Metal–organic frameworks (MOFs) are multifunctional materials developed in recent years, and are used in gas adsorption [9], drug transport [10], sensors [11] and catalysis technology [12]. MOFs have the advantages of a high specific surface area, porous properties, and adjustability, making them an ideal photocatalyst [13,14]. MOFs play a dominant role in conventional semiconductor photocatalysts due to the combination of metal-oxygen clusters and bridging organic linkers, providing highly crystalline porous structures with large surface areas. Metal clusters in MOF act as quantum dots for light collection, while organic linkers act as antennas to enhance the absorption of electromagnetic radiation [15]. As an important type of MOF, UiO-66(Zr) materials are expected to be the most promising MOF materials for practical applications owing to their outstanding stability and functional applications [16–18]. Unfortunately, the photocatalytic performance of UiO-66(Zr) is not ideal due to limited light absorption. To improve its photocatalytic activity, UiO-66(Zr) is usually doped with noble metals or combined with other semiconductor materials. For example, Liu et al. [19] developed flower-like ZnIn2S4/UiO-66 microspheres by a hydrothermal method, which could reduce Cr(VI) in wastewater by 99% within 60 min. Sha et al. [20] prepared an Ag2CO3/UiO-66 composite with excellent photocatalytic performance for the degradation of Rhodamine B (RhB), and compared it to the physical mixture of the two materials. Cao et al. [21] doped Co into UiO-66, which broadened its light absorption properties and promoted electron transfer, greatly improving its tetracycline adsorption and photocatalytic performance. Therefore, UiO-66s has significant application prospects in the fields of catalysis and energy [22].

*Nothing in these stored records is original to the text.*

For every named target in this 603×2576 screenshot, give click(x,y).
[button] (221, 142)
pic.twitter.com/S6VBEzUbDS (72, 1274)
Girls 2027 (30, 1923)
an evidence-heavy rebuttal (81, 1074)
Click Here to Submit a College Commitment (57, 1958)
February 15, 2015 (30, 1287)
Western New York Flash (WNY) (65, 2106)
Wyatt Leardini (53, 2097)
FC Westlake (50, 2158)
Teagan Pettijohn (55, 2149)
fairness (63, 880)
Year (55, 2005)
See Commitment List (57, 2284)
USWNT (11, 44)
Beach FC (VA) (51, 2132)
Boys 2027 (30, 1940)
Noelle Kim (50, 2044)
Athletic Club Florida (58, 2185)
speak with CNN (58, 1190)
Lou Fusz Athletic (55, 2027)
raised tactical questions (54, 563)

MoSe2 has a honeycomb structure that is similar to that of graphene. MoSe2 nanosheets have many active sites on their edges and a narrow band gap; therefore, they are excellent photocatalysts [23–26]. However, pure MoSe2 easily agglomerates into large blocks during synthesis, which likely results in electron–hole recombination and poor cycle performance. Therefore, MoSe2 is generally monolayered or composited with other materials for use in photocatalytic experiments. For instance, Wu et al. [27] prepared MoSe2 nanoflower balls composed of single-layer sheets and few-layer sheets using a simple hydrothermal method, and analyzed their redox performance as piezoelectric catalysts. The MoSe2 flower balls were able to use piezoelectric vibration to generate active oxygen groups, achieving the complete degradation of RhB dye within 120 s. Zhang et al. [28] used a colloidal chemical synthesis method to prepare 3D-structured MoSe2 microspheres, which exhibited superior electrocatalytic hydrogen evolution performance. Wang et al. [29] prepared a C-fiber@MoSe2 nanoplate core−shell composite that demonstrated greatly improved photocatalytic activity driven by solar energy because C-fibers promote the transfer of photogenerated electrons.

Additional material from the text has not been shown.